Developer Guide¶
AI-readable reference for integrating new features into TaskWolf. Read Conventions first, then the module page for the area you are modifying.
Architecture¶
Browser
↕ REST (JSON) + WebSocket (STOMP)
Spring Boot App (single process, single Docker container)
├── 16 modules — each: domain/ application/ infrastructure/ api/
├── core — event bus, base classes, error handling, WebSocket config
└── Inter-module: ApplicationEventPublisher ONLY (no cross-module @Service injection)
↕
PostgreSQL 16 (prod) / H2 embedded (dev/test)

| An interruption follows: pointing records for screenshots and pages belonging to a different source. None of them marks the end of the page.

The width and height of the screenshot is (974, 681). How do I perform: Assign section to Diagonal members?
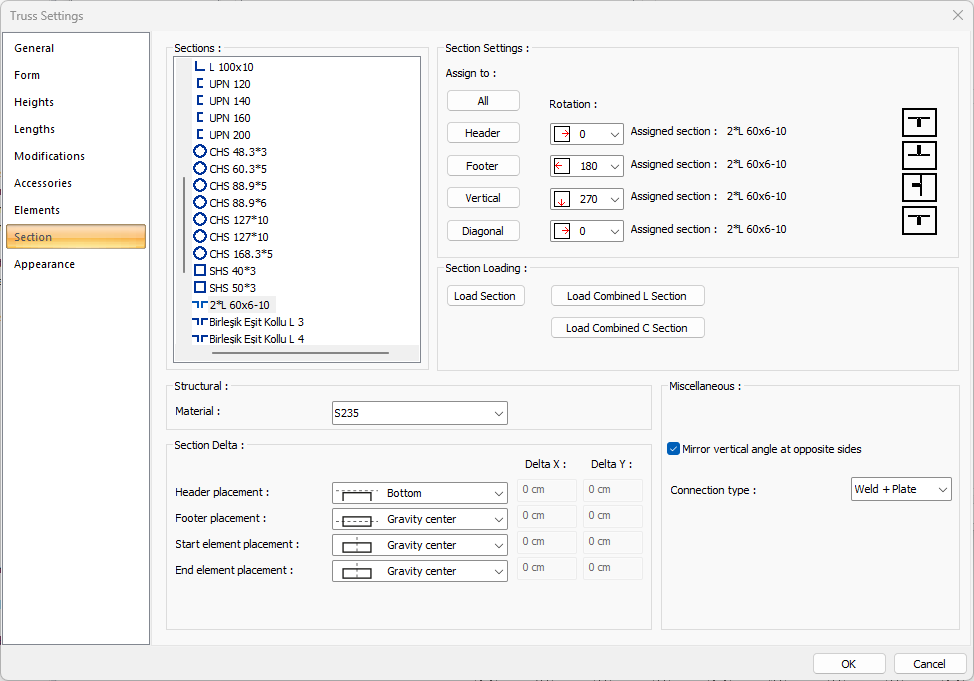pos(483,231)
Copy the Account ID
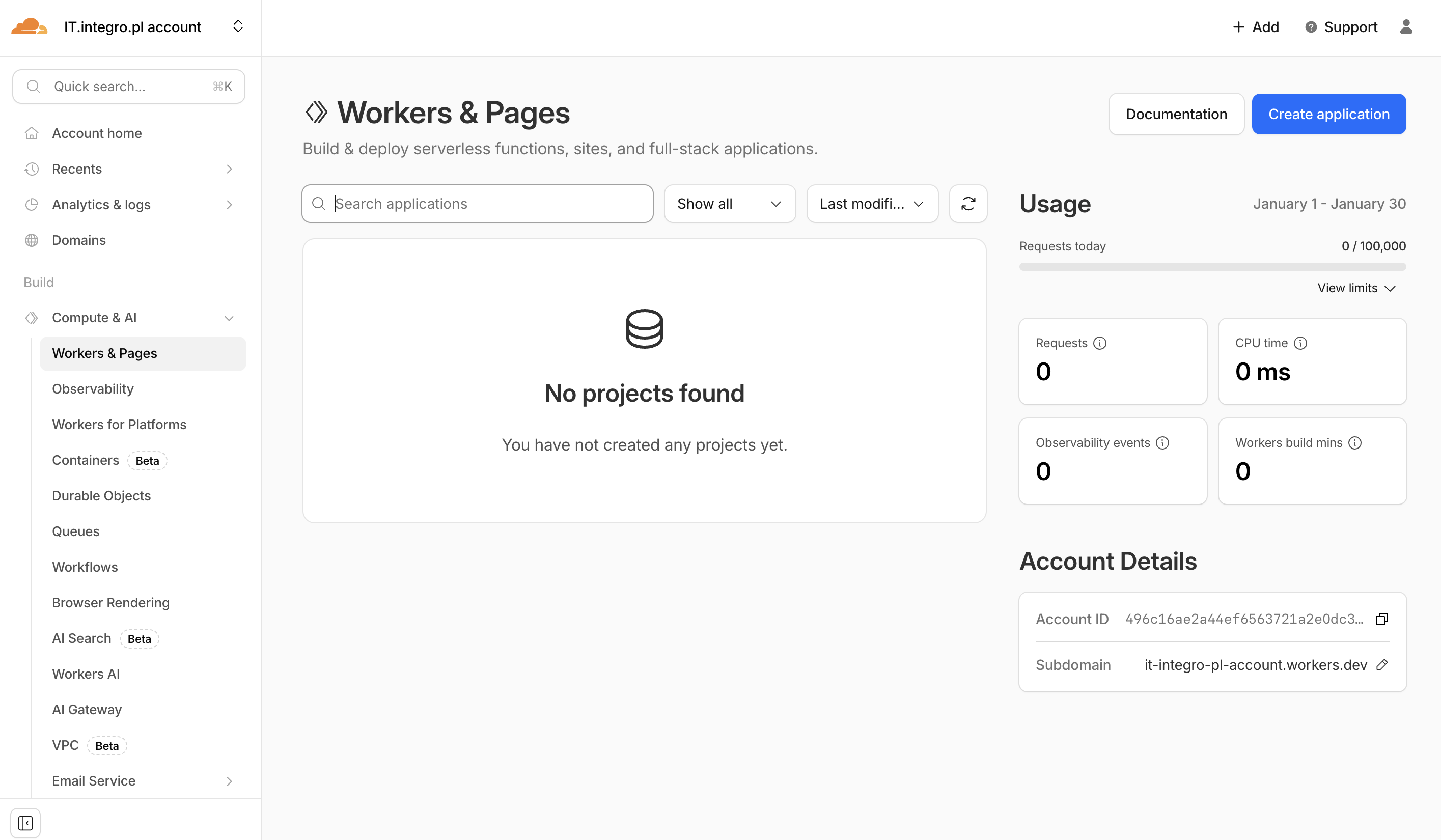Viewport: 1441px width, 840px height. tap(1382, 619)
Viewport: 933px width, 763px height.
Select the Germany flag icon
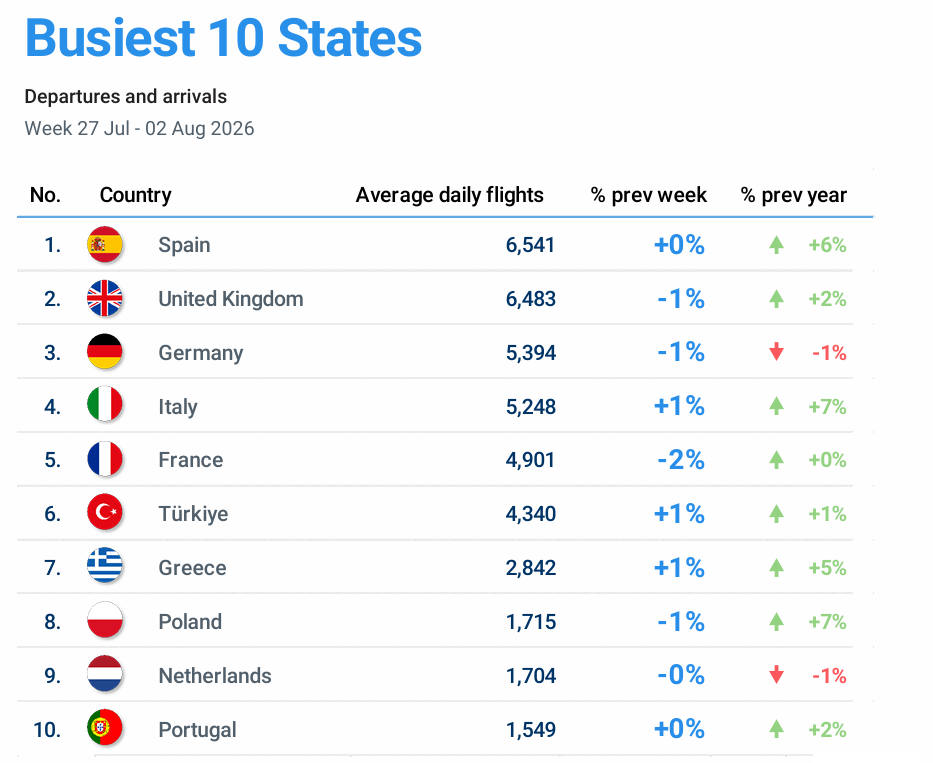(105, 351)
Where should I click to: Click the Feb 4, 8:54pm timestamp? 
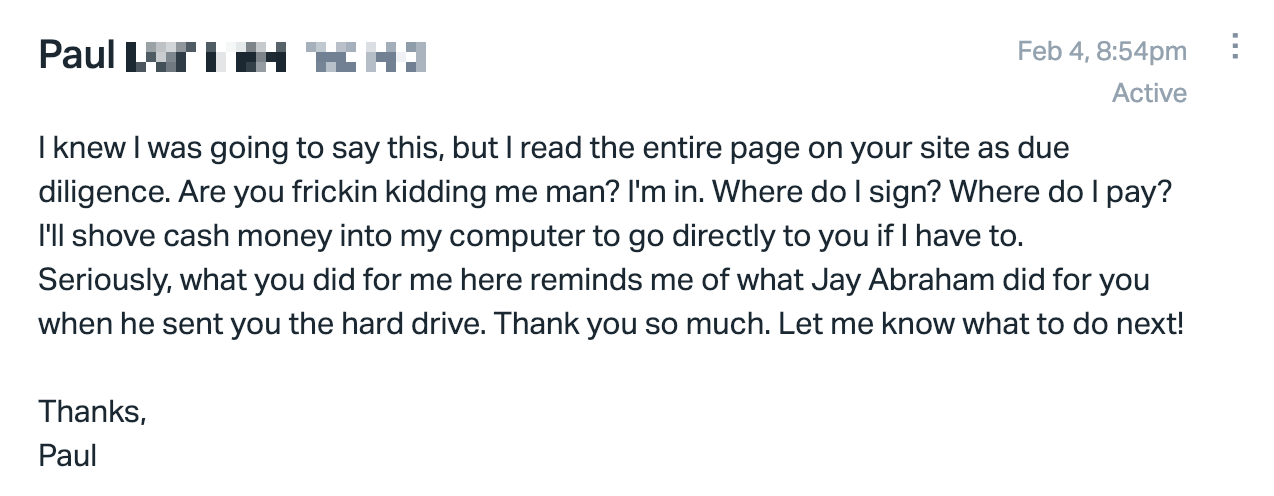point(1102,51)
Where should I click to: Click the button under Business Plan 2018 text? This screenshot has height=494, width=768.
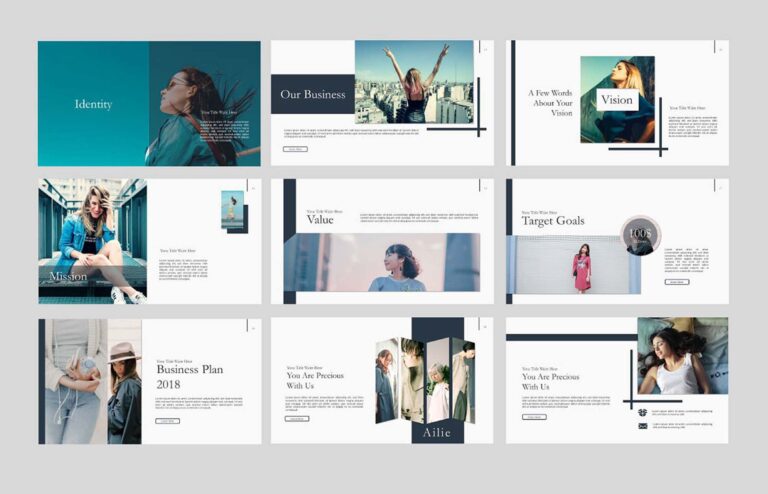(168, 421)
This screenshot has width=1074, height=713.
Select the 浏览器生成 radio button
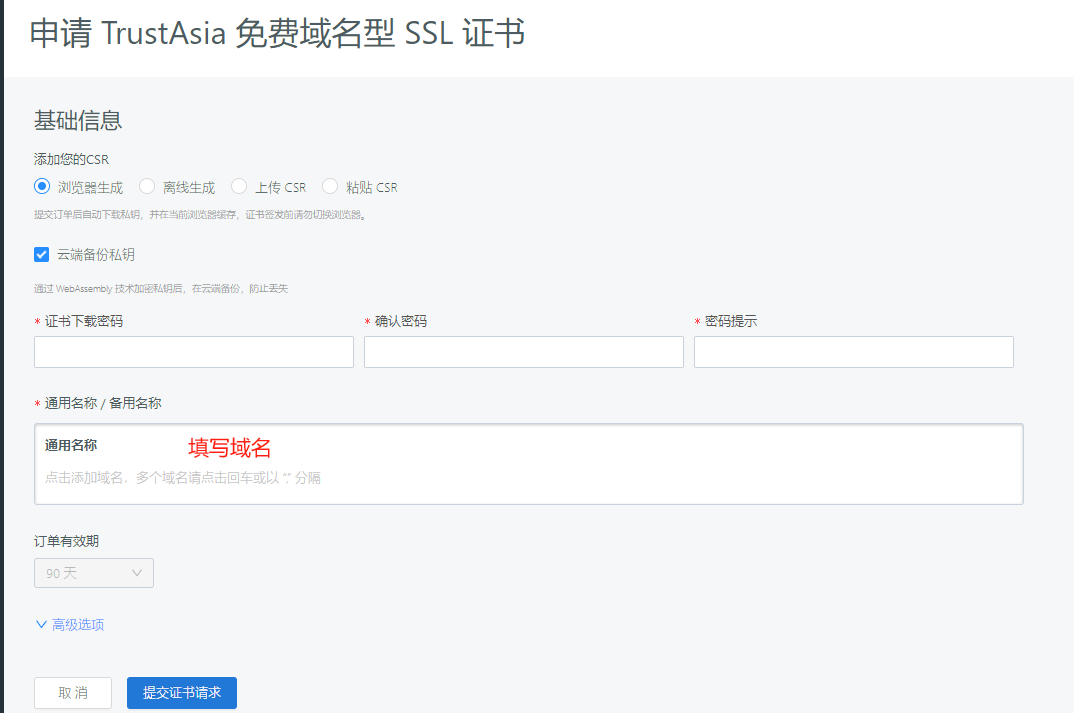pyautogui.click(x=41, y=186)
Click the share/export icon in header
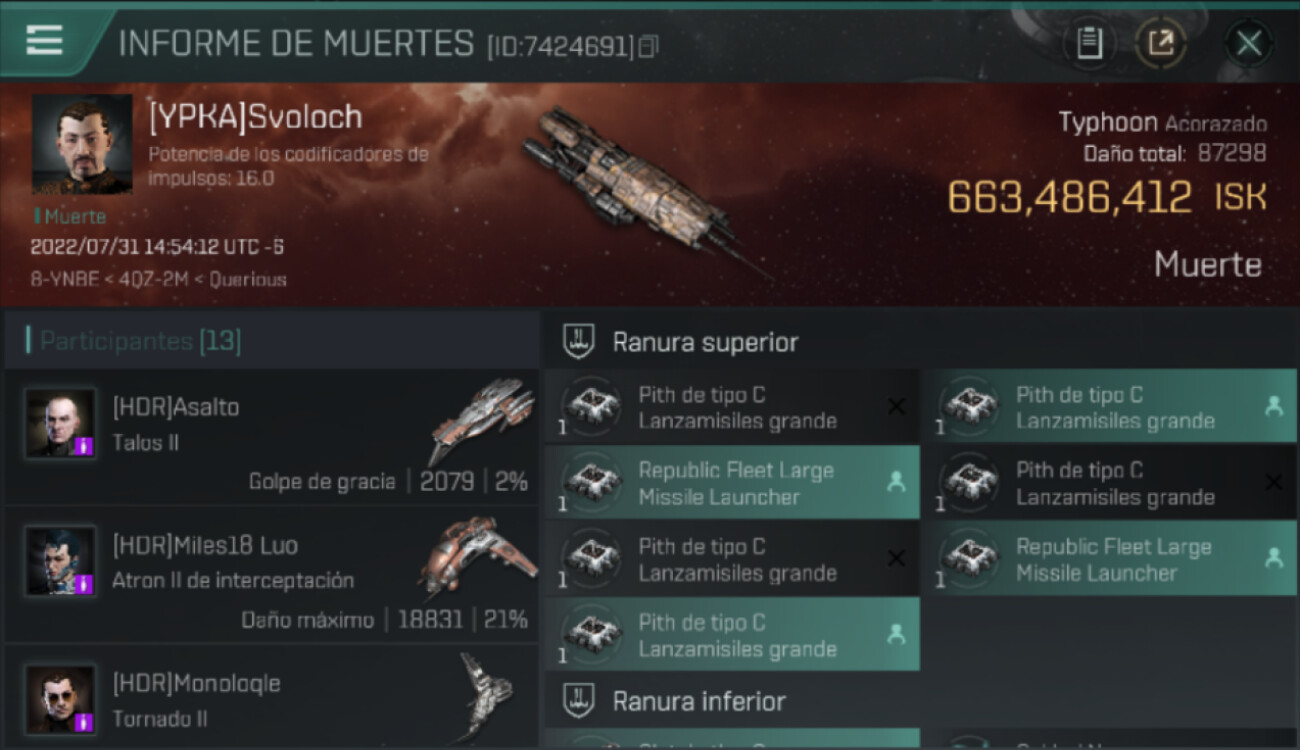The height and width of the screenshot is (750, 1300). 1161,43
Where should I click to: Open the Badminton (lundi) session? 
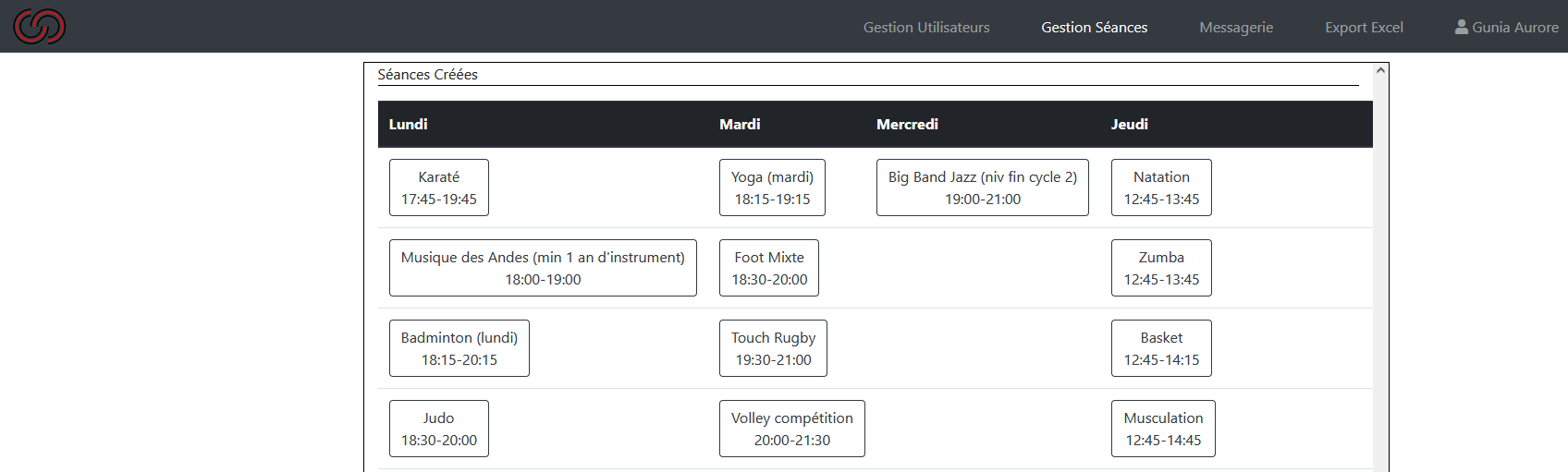click(x=459, y=348)
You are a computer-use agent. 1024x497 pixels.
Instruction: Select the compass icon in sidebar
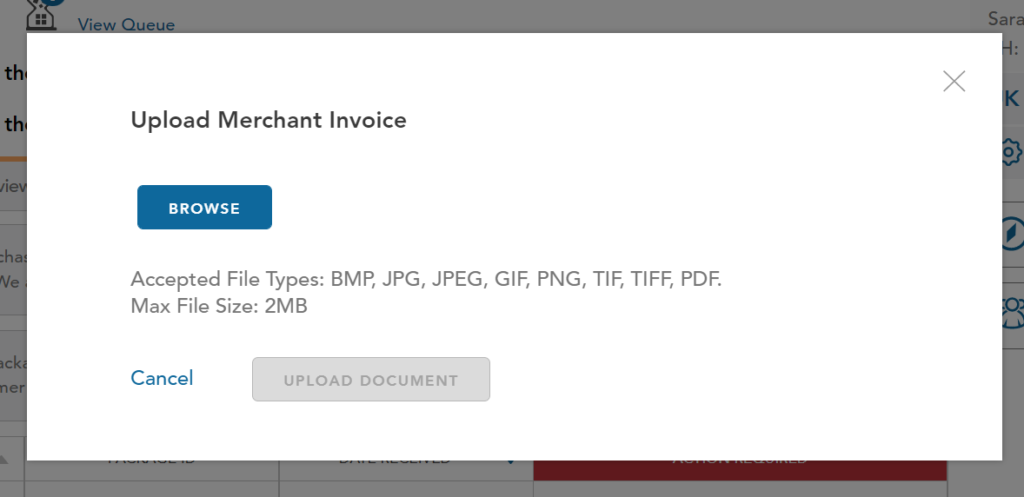pyautogui.click(x=1013, y=233)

All API paths: /api/v1/projects/{key}/... (stateless JWT; project key enables future nginx sharding)
Module Map¶
| Module | Owns |
|---|---|
core |
AuditableEntity, GlobalExceptionHandler, WebSocketConfig, DomainEventPublisher |
auth |
Users, roles, JWT, OAuth2 (GitHub/Google), SSO/OIDC, API keys, refresh tokens |
projects |
Projects, project membership, project settings |
issues |
Issues, issue links, issue types, priorities |
workflows |
Workflow status definitions, transitions, guards |
sprints |
Sprint lifecycle (PLANNED→ACTIVE→CLOSED), backlog |
boards |
Kanban/Scrum board views, drag-and-drop column logic |
comments |
Comments, @mention parsing, activity feed |
notifications |
In-app, email, WebSocket push notifications |
attachments |
File upload, local filesystem storage |
automation |
When/If/Then no-code rules, AutomationEngine |
reports |
Burndown, velocity, cycle time, custom dashboards |
integrations |
API keys auth filter, webhooks, GitHub/GitLab event ingestion |
audit |
Audit event log, AuditService |
organizations |
Multi-tenancy, OrganizationContextHolder, org membership |
servicedesk |
SLA monitoring, service queues, email ingestion |
How To Use This Guide¶
- Read the AI Implementation Guide — mandatory checklist and canonical patterns before writing any code.
- Read Conventions — covers patterns all modules share.
- Open the module page for the area you are touching.
- Check Extension Points for step-by-step instructions on common tasks.
- Check Common Pitfalls before writing code.